On Fri, 9 Mar 2018, Michael Schmitz wrote:
How does the PDMA logic raise the exception? If we find none of the
usual MMU status register bits are set, we could take that as an
indication that the exception wasn't raised by the MMU, so no page or
protection fault. Pretty much leaves only the PDMA logic (if present).
It's a hardware exception, not a software exception. The bus error is
generated by signals from one of Apple's ASICs. This logic circuit
effectively interfaces the SCSI bus with the system bus, via the SCSI
controller, for performance. But that's hardly relevant. I'm more
interested in the bug in mainline, not the bug in my RFC patch.
- What are the implications of the existing logic error?
We might miss handling (MMU_B|MMU_L|MMU_S) && (ssw & RM) (should be
harmless),
I think that leads to a recursive fault which would kill the machine
instead of just the user process that caused the fault, but I don't have
code to confirm this.
and might log (MMU_B|MMU_L|MMU_S) && !(ssw & RM) as unexpected bus error
if there wasn't a user process to signal or an exception vector to fix
up, or even panic. Doesn't seem to happen though.
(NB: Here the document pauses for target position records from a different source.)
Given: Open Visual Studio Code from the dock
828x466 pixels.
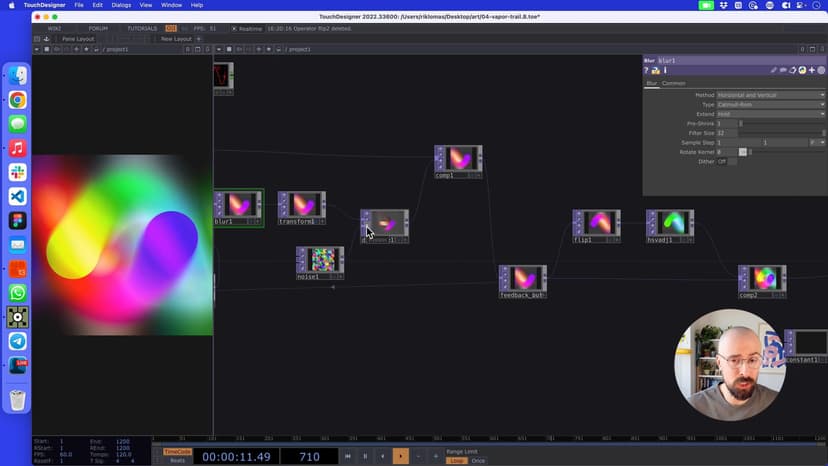Looking at the screenshot, I should tap(18, 197).

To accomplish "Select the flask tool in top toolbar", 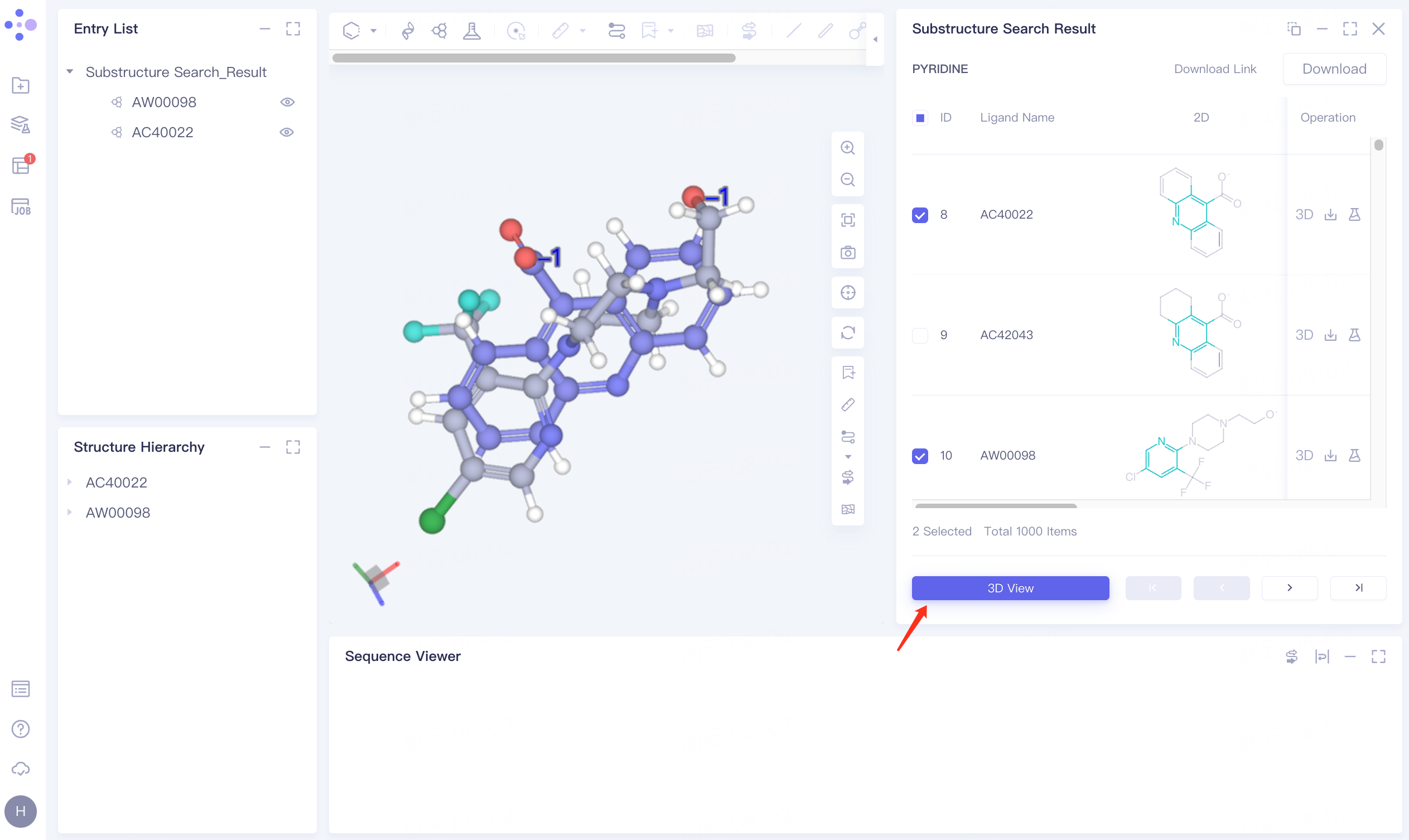I will point(471,31).
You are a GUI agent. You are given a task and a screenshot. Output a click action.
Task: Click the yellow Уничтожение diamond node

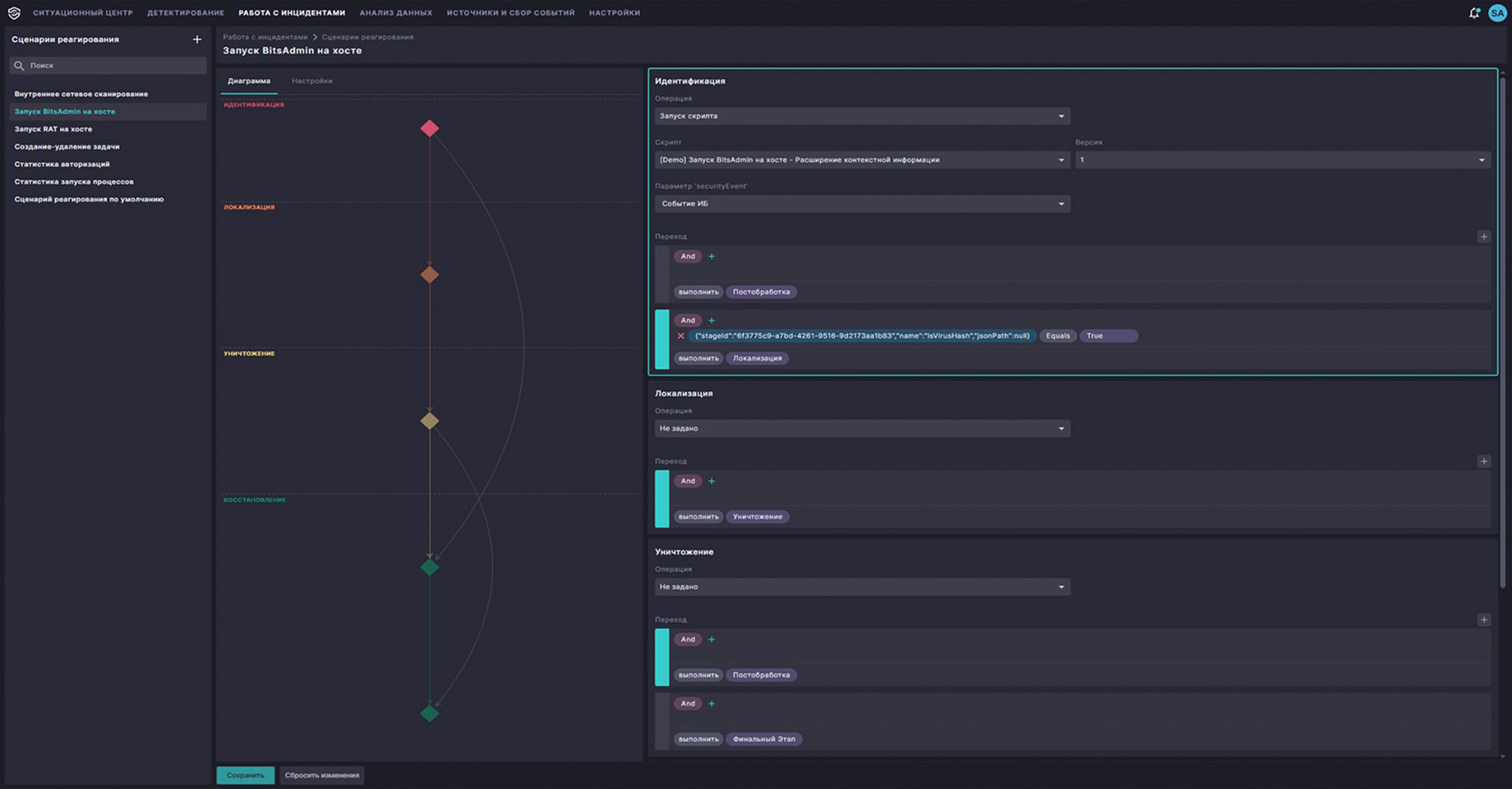tap(430, 421)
- What was the author trying to achieve? Why a special case for RMW
faults?
Because the 020 can't do RMW instructions,
I don't think that's correct.
so these faults have to be expected? (My memory might be tripping me up
there, though..)
- Should the dead code be deleted because the live algorithm cannot be
improved upon? (The present algorithm works fine for PDMA for example.)
The end result might be the same with the current code (except for PDMA
working): signal to user process (maybe the wrong one; weird access
forces SEGV), or panic. The main difference is we don't fix up the
exception from process exception tables. I believe that is what makes
PDMA work, i.e. fixes up the PDMA bus fault?
I don't follow. Deleting dead code means no difference. Everything works
the same (and so PDMA keeps working, but that's a red herring).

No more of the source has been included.